**Liste des activités**
**A)** Réécrivez tout le texte extrait depuis « D’ailleurs, Benoit XVI » jusqu'à « affaires de pédophilie... », en substituant « sermons » à « homélies ».
**B)** Répondez aux questions suivantes d'après le texte extrait :
(i) De quel siècle date en réalité l'apocryphe présenté comme la prophétie de saint Malachie ?
(ii) Quel auteur Benoit XVI citait-il dans ses homélies ?
(iii) Dans quel magazine et à quelle date les propos ont-ils été recueillis ?

**Texte extrait**
========================================================================
Par ailleurs, je vous renvoie à la prophétie de saint Malachie, attribuée à un primat d’Irlande au XIIe siècle, qui s’est révélée après coup être un apocryphe du XVIe siècle : la fameuse liste des papes qui nous conduit jusqu’à aujourd’hui. François est le dernier pape, ou l’avant-dernier, puisque le fait qu’un jésuite ait réussi à devenir pape était exclu du fonctionnement traditionnel de l’Église [1]. Et c’est d’ailleurs en Irlande que le pape François avait l’air de porter sur ses épaules tous les péchés de l’Église. Il avançait courbé, il n’a qu’un poumon, et c’est un métier de fou, comme il le dit lui-même.
D’ailleurs, Benoit XVI avait compris que tout ça était fini, et c’est pour ça qu’il avait démissionné. Il m’intéressait, il était cultivé ; dans ses homélies, que je lisais avec attention, il citait Dante. Alors que François ne me donne pas une impression de grande intelligence. Quant à ses affaires de pédophilie...
La question est : pourquoi se produisent-elles dans le clergé catholique ? C’est que l’Église est un système pour que les femmes puissent avoir des enfants et que les prêtres, qui sont les fils de ces femmes, n’en aient qu’une : la Vierge Marie. Voilà ce qui ne marche plus. La pédophilie est quelque chose d’atroce, le diable est là, si je puis dire, alors que l’homosexualité de certains prêtres, ça a toujours existé, ce n’est pas grave. Mais, pour l’Église, le problème est le même : c’est la sexualité qui ne peut plus être contrôlée. L’Église, comme les mouvements LGBT, d’ailleurs, propose de se rassembler autour d’une sexualité commune. Alors que la sexualité est une chose parfaitement singulière, intime. Je n’ai jamais rencontré un hétérosexuel comme moi. (Rires) Du coup, les forces les plus réactionnaires de l’Église ressortent l’idée de marier les prêtres. Comme si le fait d’être marié faisait cesser d’être homosexuel ou pédophile. Quelle stupidité ! quelle confusion ! »
Propos recueillis par Jacques Braunstein, Le Nouveau Magazine Littéraire, octobre 2018.
========================================================================
**Données**

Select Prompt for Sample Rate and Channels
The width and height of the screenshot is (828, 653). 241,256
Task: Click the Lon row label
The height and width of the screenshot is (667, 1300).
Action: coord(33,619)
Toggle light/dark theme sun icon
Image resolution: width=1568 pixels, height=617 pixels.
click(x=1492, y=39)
========================================================================
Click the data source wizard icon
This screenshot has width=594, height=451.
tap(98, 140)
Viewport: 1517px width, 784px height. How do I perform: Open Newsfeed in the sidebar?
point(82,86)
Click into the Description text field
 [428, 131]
========================================================================
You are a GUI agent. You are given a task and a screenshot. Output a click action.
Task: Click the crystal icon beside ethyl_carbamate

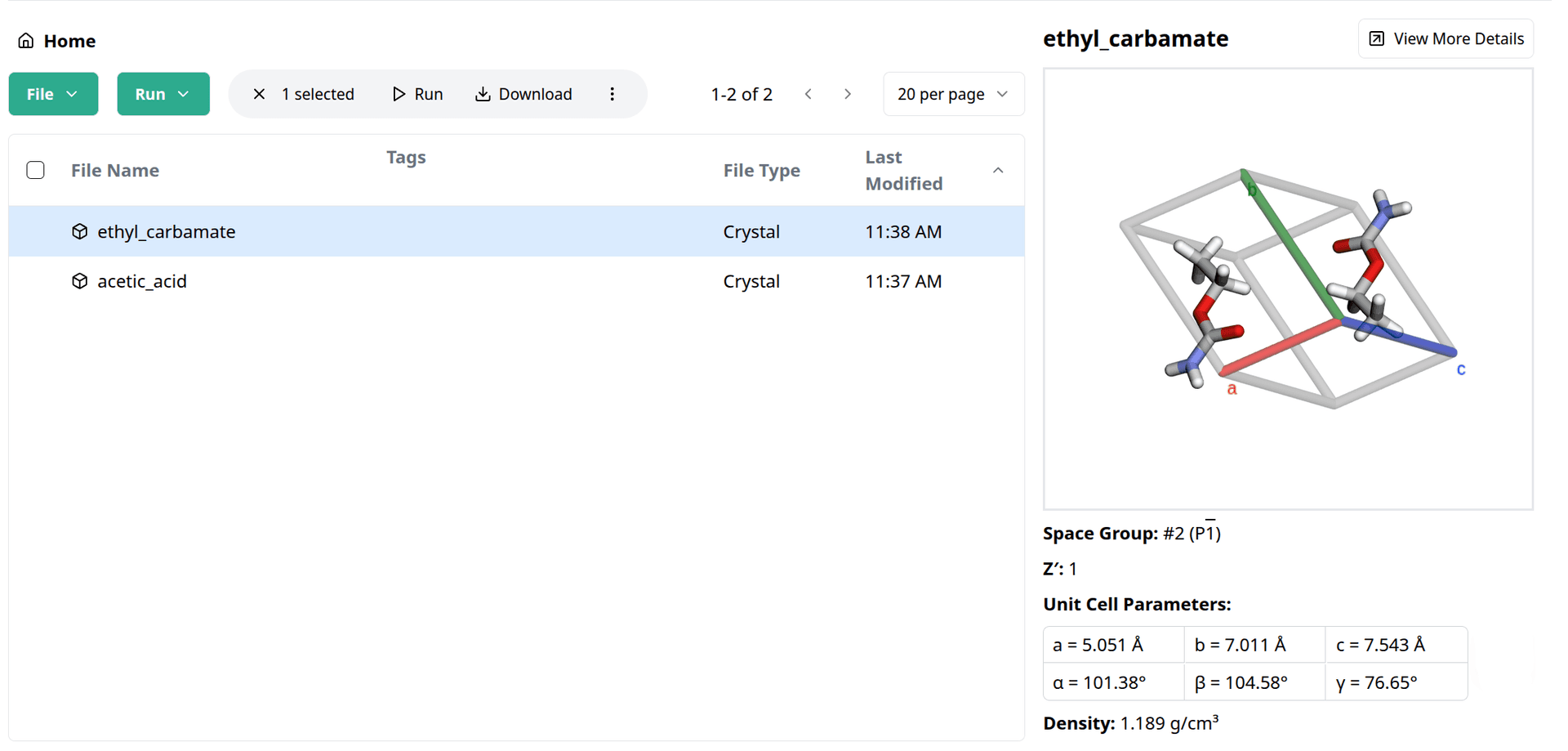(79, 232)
========================================================================
**Corrigés**
**A)**
D’ailleurs, Benoit XVI avait compris que tout ça était fini, et c’est pour ça qu’il avait démissionné. Il m’intéressait, il était cultivé ; dans ses sermons, que je lisais avec attention, il citait Dante. Alors que François ne me donne pas une impression de grande intelligence. Quant à ses affaires de pédophilie...

**B)**
(i) Du XVIe siècle.
(ii) Dante.
(iii) Dans Le Nouveau Magazine Littéraire, en octobre 2018.